┌──

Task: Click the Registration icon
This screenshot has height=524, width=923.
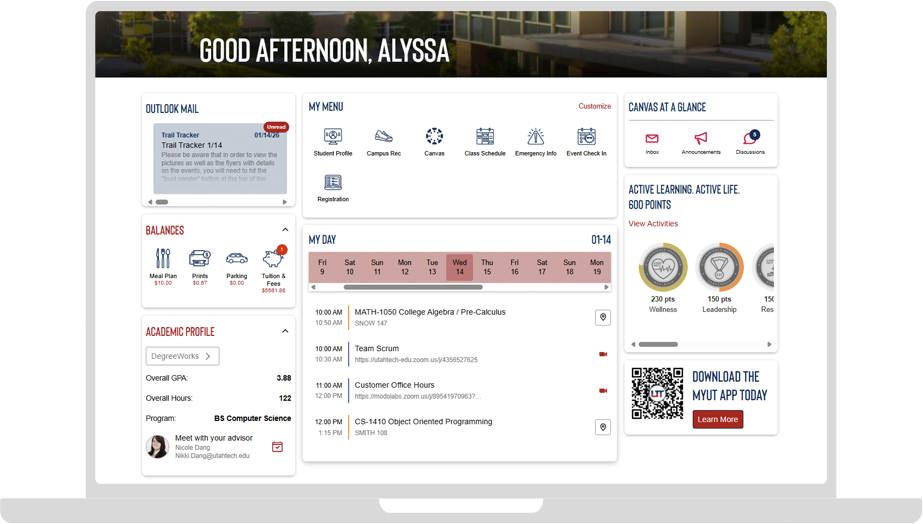Action: click(x=332, y=183)
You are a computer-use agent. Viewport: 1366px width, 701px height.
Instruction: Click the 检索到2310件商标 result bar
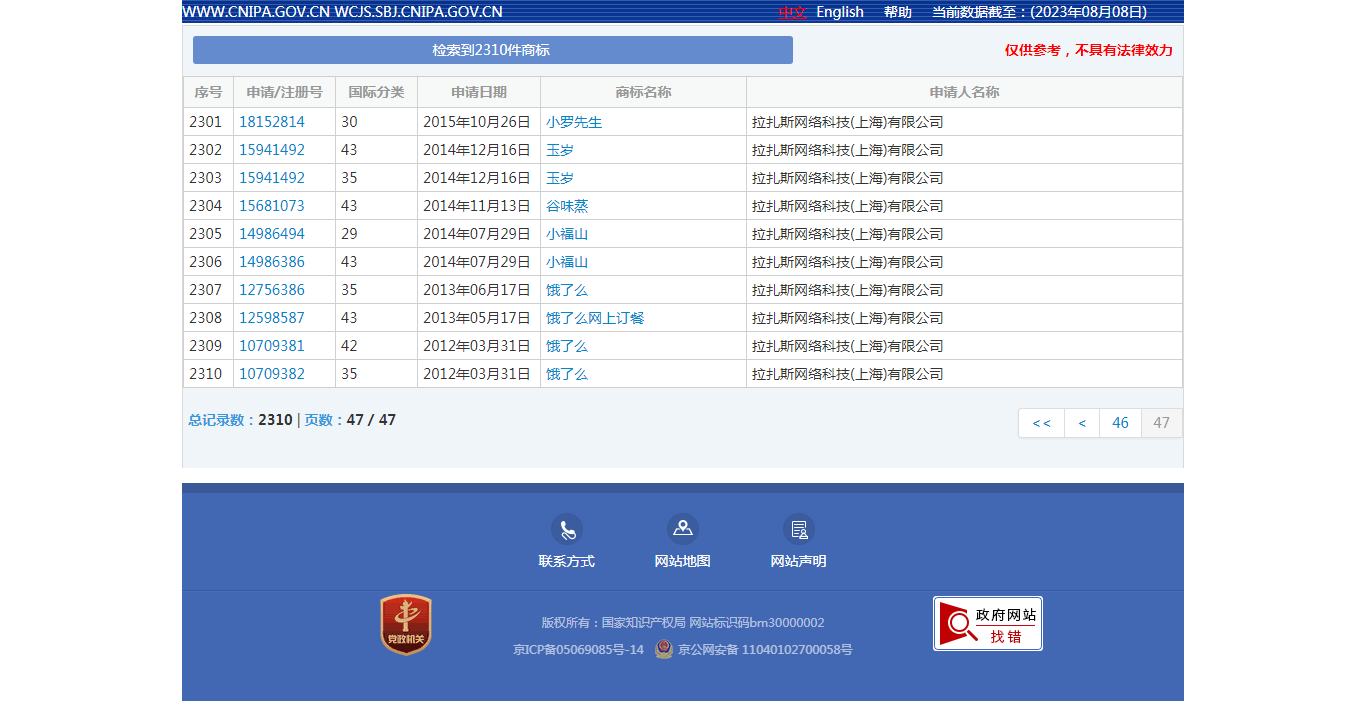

└──

→ YOUR ASSIGNMENT:
Return the listing above in an exact copy that leaves out the images.

→ RESPONSE TO THE EXERCISE:
Task: Click the Registration icon
This screenshot has height=524, width=923.
Action: click(x=332, y=183)
You are a computer-use agent. Viewport: 1366px width, 701px height.
Instruction: Click the 检索到2310件商标 result bar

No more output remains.